WORK TASK: Give the number of lines in this listing that contain "computer", with no other words.

EXERCISE MATERIAL:
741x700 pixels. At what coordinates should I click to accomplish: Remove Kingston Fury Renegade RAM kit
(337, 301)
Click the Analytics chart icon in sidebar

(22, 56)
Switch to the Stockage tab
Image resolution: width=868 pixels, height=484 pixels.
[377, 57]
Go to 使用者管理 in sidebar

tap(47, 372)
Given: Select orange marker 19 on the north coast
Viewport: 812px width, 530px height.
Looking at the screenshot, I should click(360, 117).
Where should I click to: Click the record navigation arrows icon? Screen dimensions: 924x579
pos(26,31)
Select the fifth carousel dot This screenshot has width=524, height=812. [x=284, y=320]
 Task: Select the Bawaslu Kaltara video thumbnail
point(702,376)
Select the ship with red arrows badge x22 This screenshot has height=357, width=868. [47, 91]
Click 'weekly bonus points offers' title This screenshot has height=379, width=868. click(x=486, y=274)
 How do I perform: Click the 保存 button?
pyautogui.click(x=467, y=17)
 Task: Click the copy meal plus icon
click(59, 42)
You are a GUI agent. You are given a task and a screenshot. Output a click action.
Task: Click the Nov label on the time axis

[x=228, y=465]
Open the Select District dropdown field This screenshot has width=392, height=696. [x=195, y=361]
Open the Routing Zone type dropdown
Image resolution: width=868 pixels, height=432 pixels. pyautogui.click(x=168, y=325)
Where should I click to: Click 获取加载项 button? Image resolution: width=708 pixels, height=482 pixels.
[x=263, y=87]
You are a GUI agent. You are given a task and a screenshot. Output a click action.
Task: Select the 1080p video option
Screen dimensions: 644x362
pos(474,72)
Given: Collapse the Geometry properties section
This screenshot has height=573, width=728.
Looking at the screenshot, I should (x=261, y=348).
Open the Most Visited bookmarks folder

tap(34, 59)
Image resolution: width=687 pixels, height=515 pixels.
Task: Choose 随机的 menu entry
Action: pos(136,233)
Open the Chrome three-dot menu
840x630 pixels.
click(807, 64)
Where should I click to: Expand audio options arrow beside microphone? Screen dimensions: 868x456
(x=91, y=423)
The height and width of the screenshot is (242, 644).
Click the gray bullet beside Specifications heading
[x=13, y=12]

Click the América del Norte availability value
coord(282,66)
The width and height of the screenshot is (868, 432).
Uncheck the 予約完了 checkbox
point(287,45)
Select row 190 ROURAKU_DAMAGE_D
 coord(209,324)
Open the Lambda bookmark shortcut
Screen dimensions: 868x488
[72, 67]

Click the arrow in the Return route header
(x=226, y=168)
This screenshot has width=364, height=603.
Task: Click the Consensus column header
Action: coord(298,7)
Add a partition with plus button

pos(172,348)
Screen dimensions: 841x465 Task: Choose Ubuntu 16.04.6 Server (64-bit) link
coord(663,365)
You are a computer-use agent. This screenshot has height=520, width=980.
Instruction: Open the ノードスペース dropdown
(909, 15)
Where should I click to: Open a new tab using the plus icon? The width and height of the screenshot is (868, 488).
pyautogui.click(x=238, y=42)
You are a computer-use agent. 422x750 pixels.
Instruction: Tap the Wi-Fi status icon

TASK RESULT: 2